Darwin, revu et corrigé par James Morrow, c'est Jules Verne à table
Une recherche aventureuse de l’origine des espèces, et bien davantage. Un très grand roman foisonnant et maîtrisé.
Lorsque Chloe Bathurst avait sept ans et vivait à Wapping avec son père veuf et son turbulent frère jumeau, elle décida que sa prospérité future ne serait garantie que par l’arrivée, le plus tôt possible, d’une méchante marâtre. La preuve en était irréfutable. Cendrillon la demoiselle des cendres, Blanche-Neige la gardienne de nains, Gretel la tueuse de sorcière – à chaque fois une jeune femme ne trouvait le bonheur qu’après que son père eut séduit et épousé une méchante deuxième femme.

● Données fournies

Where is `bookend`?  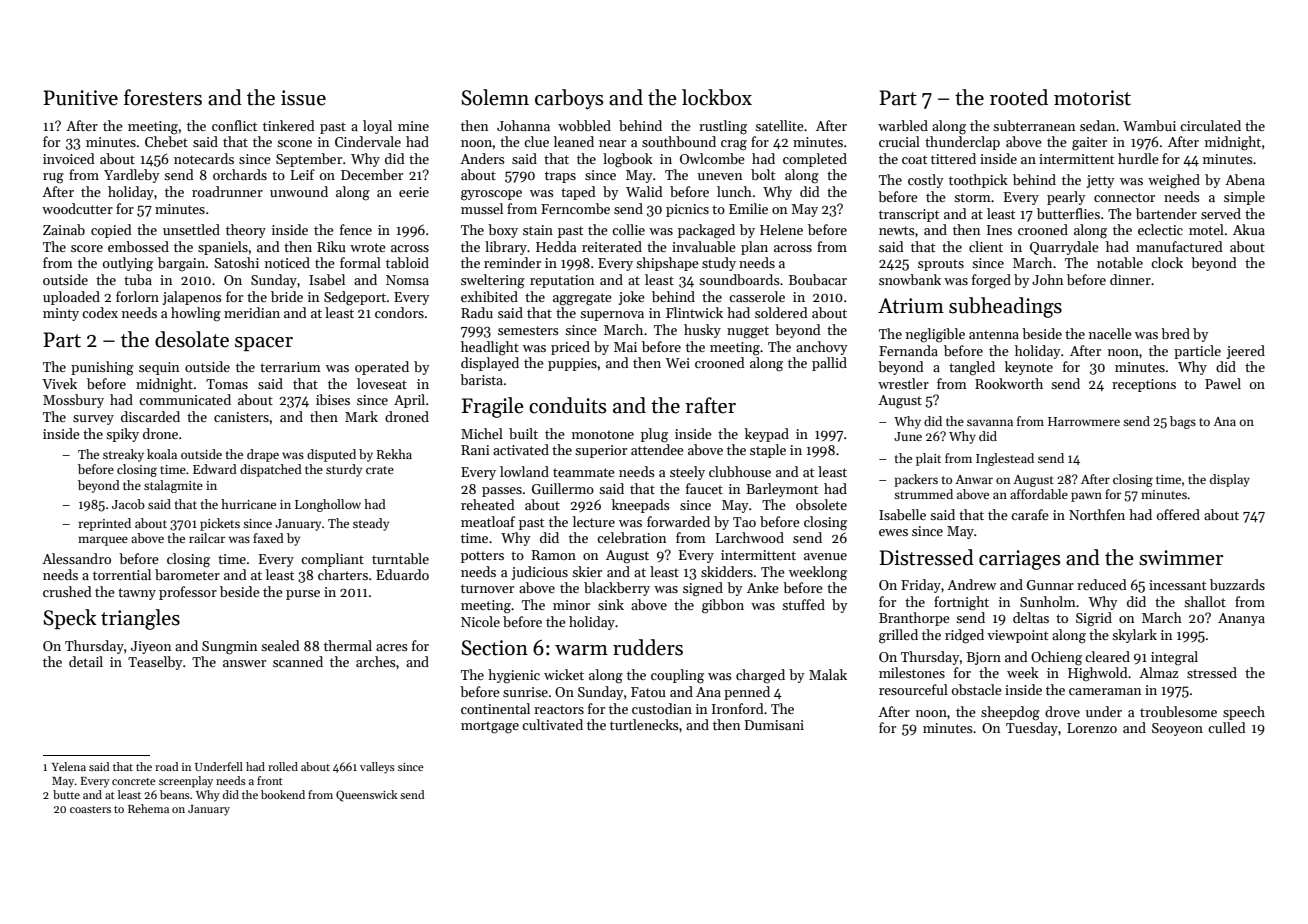 bookend is located at coordinates (283, 794).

● Consignes
Recopiez fidèlement le passage de l'extrait choisi qui va de « Darwin, revu et » à « méchante deuxième femme. ».

● Corrigé
Darwin, revu et corrigé par James Morrow, c'est Jules Verne à table
Une recherche aventureuse de l’origine des espèces, et bien davantage. Un très grand roman foisonnant et maîtrisé.
Lorsque Chloe Bathurst avait sept ans et vivait à Wapping avec son père veuf et son turbulent frère jumeau, elle décida que sa prospérité future ne serait garantie que par l’arrivée, le plus tôt possible, d’une méchante marâtre. La preuve en était irréfutable. Cendrillon la demoiselle des cendres, Blanche-Neige la gardienne de nains, Gretel la tueuse de sorcière – à chaque fois une jeune femme ne trouvait le bonheur qu’après que son père eut séduit et épousé une méchante deuxième femme.